**Task item**
Reproduce exactly the lines below from the one containing "This screenshot has width=1605, height=862." through the one containing "You are a computer-use", including both, and nothing else.

**Data listing**
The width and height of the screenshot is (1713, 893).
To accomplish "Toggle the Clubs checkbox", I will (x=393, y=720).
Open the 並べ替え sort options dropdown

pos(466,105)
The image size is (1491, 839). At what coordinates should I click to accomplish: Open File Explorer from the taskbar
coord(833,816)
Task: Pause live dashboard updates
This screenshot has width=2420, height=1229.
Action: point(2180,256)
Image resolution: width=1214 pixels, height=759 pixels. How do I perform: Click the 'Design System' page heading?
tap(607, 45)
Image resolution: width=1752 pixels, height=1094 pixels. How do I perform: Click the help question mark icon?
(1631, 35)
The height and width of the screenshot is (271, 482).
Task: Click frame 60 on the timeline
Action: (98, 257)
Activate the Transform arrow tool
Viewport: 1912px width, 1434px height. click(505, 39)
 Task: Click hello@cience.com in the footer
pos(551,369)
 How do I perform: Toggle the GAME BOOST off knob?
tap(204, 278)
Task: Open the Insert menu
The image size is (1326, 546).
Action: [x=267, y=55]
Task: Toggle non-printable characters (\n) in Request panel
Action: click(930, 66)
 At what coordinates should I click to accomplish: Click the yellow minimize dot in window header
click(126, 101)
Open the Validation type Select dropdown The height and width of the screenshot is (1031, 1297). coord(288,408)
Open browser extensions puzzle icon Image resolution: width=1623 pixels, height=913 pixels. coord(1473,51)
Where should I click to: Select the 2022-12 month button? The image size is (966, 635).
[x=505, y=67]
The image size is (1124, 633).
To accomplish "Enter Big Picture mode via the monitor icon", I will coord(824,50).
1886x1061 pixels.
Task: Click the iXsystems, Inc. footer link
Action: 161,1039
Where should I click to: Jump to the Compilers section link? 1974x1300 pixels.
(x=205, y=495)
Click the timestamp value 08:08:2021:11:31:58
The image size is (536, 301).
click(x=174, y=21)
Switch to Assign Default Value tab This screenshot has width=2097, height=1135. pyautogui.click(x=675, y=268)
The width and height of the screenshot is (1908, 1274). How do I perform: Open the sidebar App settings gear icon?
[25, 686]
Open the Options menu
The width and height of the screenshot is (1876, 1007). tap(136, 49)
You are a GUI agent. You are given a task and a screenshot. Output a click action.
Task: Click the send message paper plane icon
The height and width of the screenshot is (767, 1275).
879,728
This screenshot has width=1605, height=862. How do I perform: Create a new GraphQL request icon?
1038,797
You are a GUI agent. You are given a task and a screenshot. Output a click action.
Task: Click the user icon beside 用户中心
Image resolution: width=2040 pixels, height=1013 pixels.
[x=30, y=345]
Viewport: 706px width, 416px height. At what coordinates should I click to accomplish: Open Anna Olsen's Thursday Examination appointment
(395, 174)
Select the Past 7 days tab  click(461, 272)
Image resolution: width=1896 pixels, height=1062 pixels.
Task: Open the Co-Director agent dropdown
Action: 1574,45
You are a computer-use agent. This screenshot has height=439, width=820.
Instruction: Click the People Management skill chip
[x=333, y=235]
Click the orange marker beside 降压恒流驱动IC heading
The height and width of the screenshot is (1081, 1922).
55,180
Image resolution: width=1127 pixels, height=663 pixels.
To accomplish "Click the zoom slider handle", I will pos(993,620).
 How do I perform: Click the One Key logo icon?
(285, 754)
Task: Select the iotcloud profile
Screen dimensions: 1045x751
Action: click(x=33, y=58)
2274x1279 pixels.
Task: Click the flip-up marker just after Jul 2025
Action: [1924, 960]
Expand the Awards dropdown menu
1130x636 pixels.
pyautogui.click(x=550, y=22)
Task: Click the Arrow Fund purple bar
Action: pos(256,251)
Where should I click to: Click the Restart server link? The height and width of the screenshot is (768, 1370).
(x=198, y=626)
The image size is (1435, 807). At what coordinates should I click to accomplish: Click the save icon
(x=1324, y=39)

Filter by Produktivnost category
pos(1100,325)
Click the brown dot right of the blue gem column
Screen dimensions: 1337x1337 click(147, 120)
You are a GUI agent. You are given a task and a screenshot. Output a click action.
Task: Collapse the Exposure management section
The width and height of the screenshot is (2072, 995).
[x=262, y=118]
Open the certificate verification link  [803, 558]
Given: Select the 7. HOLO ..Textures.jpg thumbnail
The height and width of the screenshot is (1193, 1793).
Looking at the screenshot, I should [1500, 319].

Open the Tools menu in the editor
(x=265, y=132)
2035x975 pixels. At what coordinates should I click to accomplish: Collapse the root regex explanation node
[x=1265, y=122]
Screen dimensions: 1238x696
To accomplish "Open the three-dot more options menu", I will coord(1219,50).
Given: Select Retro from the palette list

**Written answer**
This screenshot has width=1605, height=862. How do I perform: Create a new GraphQL request icon?
1038,797
You are a GUI agent. You are given a task and a screenshot. Output a click action.
Task: Click the user icon beside 用户中心
Image resolution: width=2040 pixels, height=1013 pixels.
[x=30, y=345]
Viewport: 706px width, 416px height. At what coordinates should I click to accomplish: Open Anna Olsen's Thursday Examination appointment
(395, 174)
Select the Past 7 days tab  click(461, 272)
Image resolution: width=1896 pixels, height=1062 pixels.
Task: Open the Co-Director agent dropdown
Action: 1574,45
You are a computer-use agent. This screenshot has height=439, width=820.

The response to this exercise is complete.